- South Central Coast and Central Highlands (South Central Coast)
- Country: Vietnam
- Centrally- governed city (1): Da Nang
- Province (5): Quảng Ngãi, Gia Lai, Đắk Lắk, Khánh Hòa, Lâm Đồng

Area
- • Total: 99,153.43 km^{2} (38,283.35 sq mi)

Population
- • Total: 15,872,800 people
- • Density: 160.083/km^{2} (414.614/sq mi)
- Time zone: UTC+07:00

= South Central Coast and Central Highlands =

Region of Vietnam

South Central Coast and Central Highlands also known as South Central in short; is a region in southern part of Central Vietnam.

The word "coast" in the name refers to the eastern coastal plain. And "Central Highlands" refers to a region characterized by a plateau terrain in the west. The South Central Coast and Central Highlands, along with the North Central region, form Central Vietnam.

Prior to 2025, the South Central Coast and the Central Highlands were considered two separate regions.
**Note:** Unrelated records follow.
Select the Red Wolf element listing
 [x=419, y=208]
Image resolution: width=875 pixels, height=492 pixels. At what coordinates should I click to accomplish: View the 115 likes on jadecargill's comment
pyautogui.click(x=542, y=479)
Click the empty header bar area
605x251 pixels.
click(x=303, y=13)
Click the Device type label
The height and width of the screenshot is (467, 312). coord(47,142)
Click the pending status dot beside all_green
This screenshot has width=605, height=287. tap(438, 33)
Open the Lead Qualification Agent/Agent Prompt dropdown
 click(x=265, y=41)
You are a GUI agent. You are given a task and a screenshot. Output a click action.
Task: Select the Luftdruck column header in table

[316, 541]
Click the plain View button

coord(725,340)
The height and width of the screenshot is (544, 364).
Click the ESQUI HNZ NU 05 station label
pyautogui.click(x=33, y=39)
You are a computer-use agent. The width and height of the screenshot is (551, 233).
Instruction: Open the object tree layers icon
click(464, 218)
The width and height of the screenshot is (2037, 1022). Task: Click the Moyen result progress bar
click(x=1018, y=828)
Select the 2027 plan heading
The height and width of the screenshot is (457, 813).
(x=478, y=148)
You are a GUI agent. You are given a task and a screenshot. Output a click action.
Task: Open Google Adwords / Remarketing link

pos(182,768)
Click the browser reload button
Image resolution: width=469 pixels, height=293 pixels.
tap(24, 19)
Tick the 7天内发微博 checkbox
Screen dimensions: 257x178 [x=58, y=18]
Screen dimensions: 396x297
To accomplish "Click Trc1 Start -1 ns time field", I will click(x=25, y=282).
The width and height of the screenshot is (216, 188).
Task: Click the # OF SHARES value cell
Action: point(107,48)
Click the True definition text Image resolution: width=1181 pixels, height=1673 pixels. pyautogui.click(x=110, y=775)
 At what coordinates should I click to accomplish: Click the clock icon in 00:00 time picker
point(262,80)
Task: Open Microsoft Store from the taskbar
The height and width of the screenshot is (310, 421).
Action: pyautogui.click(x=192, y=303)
Following 2025 Vietnamese administrative reforms, the Central Highlands and South Central Coast provinces will be merged to form a unified South Central region.

The South Central Coast and Central Highlands region has an area of 99,690 km² and a population of 15.8 million people (2024).

== Geography ==
===Geographical location===
The South Central Coast and Central Highlands region is the southern part of Central Vietnam. It borders with Kingdom of Cambodia and Lao People's Democratic Republic to the west, North Central region to the north, East Sea to the east and Southeast region to the south.

The region has a very favorable geographical and economic location, situated on major road, rail, air, and sea transport routes, and close to the key economic triangle of the Southeast region.

===Terrain===

It has a complex geography with mountain ranges extending up to the coast, making transport and infrastructure development challenging but favouring tourism in some places, most notable around Phan Thiết, Nha Trang, and Da Nang. Tourism also benefits from Chams cultural heritage, including architecture, performances, and museums. It is generally much less industrialized and developed than the region around Ho Chi Minh City or the Red River Delta, but it has some regional industrial centers in Da Nang, around Nha Trang and Quy Nhơn.

In contrast to most other coastal regions in Vietnam, the east part of region's terrain is not mainly flat. It has a diverse topography with mountain ranges and hills extending not only along the entire border with Central Highlands but also to the coast, forming several passes, bays, peninsulas, and beautiful sceneries with beaches and mountain backdrops.

There are several rivers along the east part of region, the most significant being Thu Bồn River in Da Nang city and Đà Rằng River in Đắk Lắk province (most of the latter's river system is in the Central Highlands. Other major rivers include Trà Khúc River in Quảng Ngãi province, Côn River in Gia Lai province, Ki Lo River in Đắk Lắk province, Cái River and Dinh River in Khánh Hòa province.

In fact, the west part of region is not a single plateau but a series of adjacent plateaus. These include the Kon Tum (approximately 500 meters), Kon Plông, Kon Hà Nừng, Pleiku (approximately 800 meters), M'Drăk (approximately 500 meters), Buôn Ma Thuột (approximately 500 meters), Mơ Nông (approximately 800–1000 meters), Lâm Viên (approximately 1500 meters), Bảo Lộc and Di Linh plateaux (approximately 900–1000 meters).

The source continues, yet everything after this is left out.